Could you rewrite the lines from the one containing "Task: Select the glitched PP视频 logo frame" through the one containing "Image resolution: width=1246", inclusive, with "glitched" changed to "corrupted" and nothing else altered?

**Supplied information**
━━━

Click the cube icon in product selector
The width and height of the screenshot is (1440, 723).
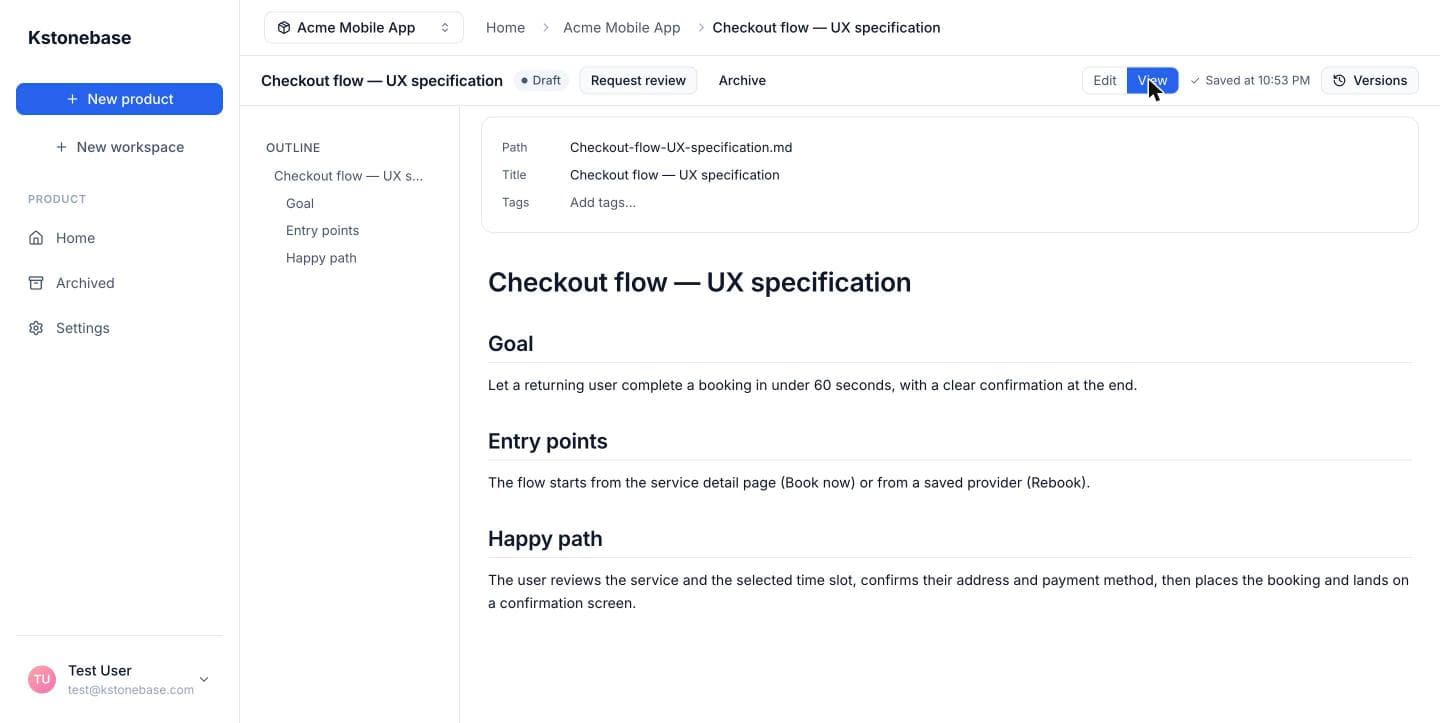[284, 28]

━━━

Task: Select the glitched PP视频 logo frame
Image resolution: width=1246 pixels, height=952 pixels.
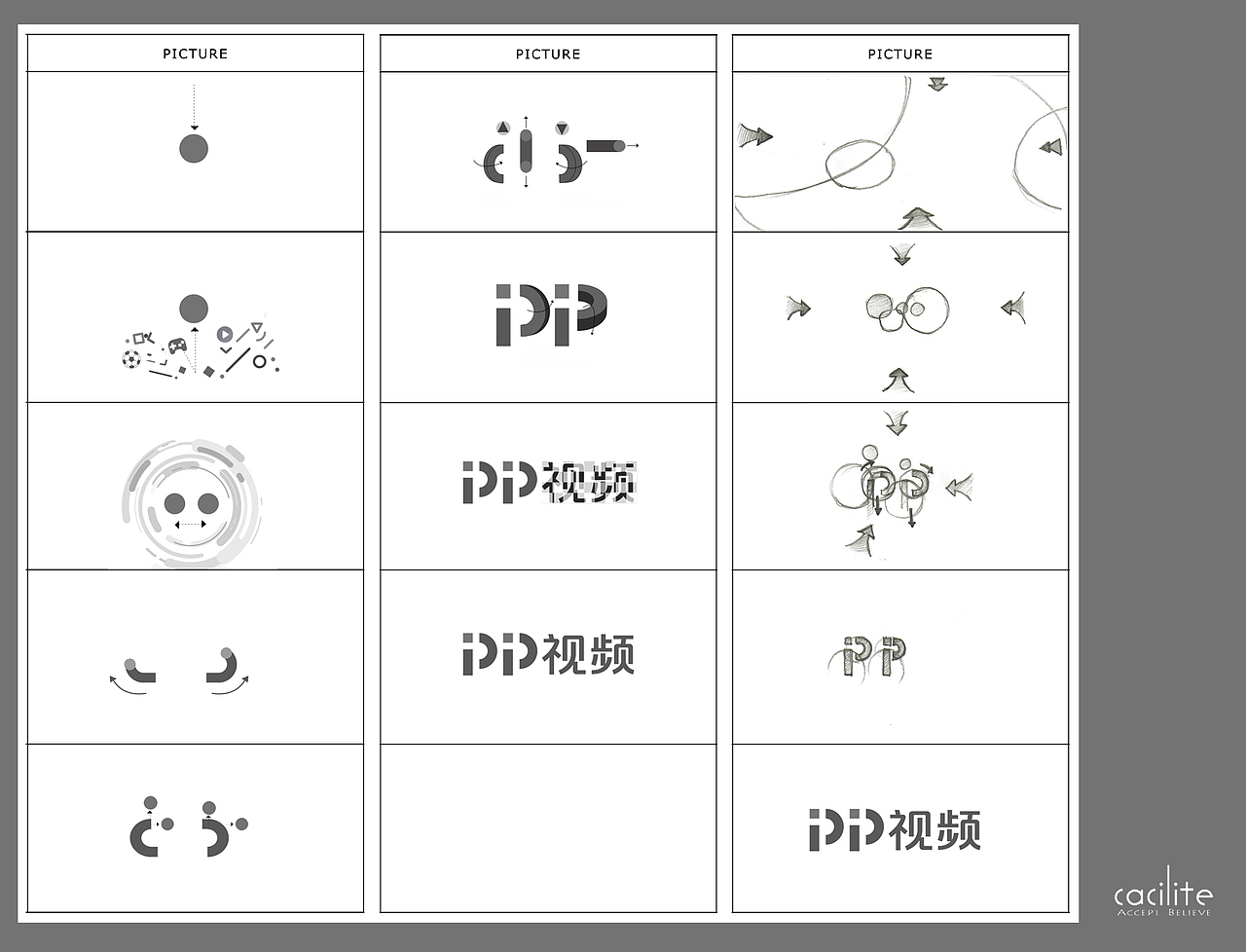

━━━

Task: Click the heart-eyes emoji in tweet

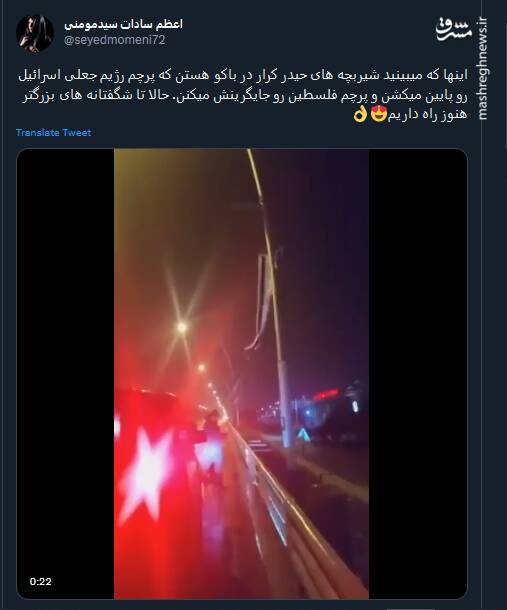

━━━

**Output of the exercise**
Task: Select the corrupted PP视频 logo frame
Image resolution: width=1246 pixels, height=952 pixels.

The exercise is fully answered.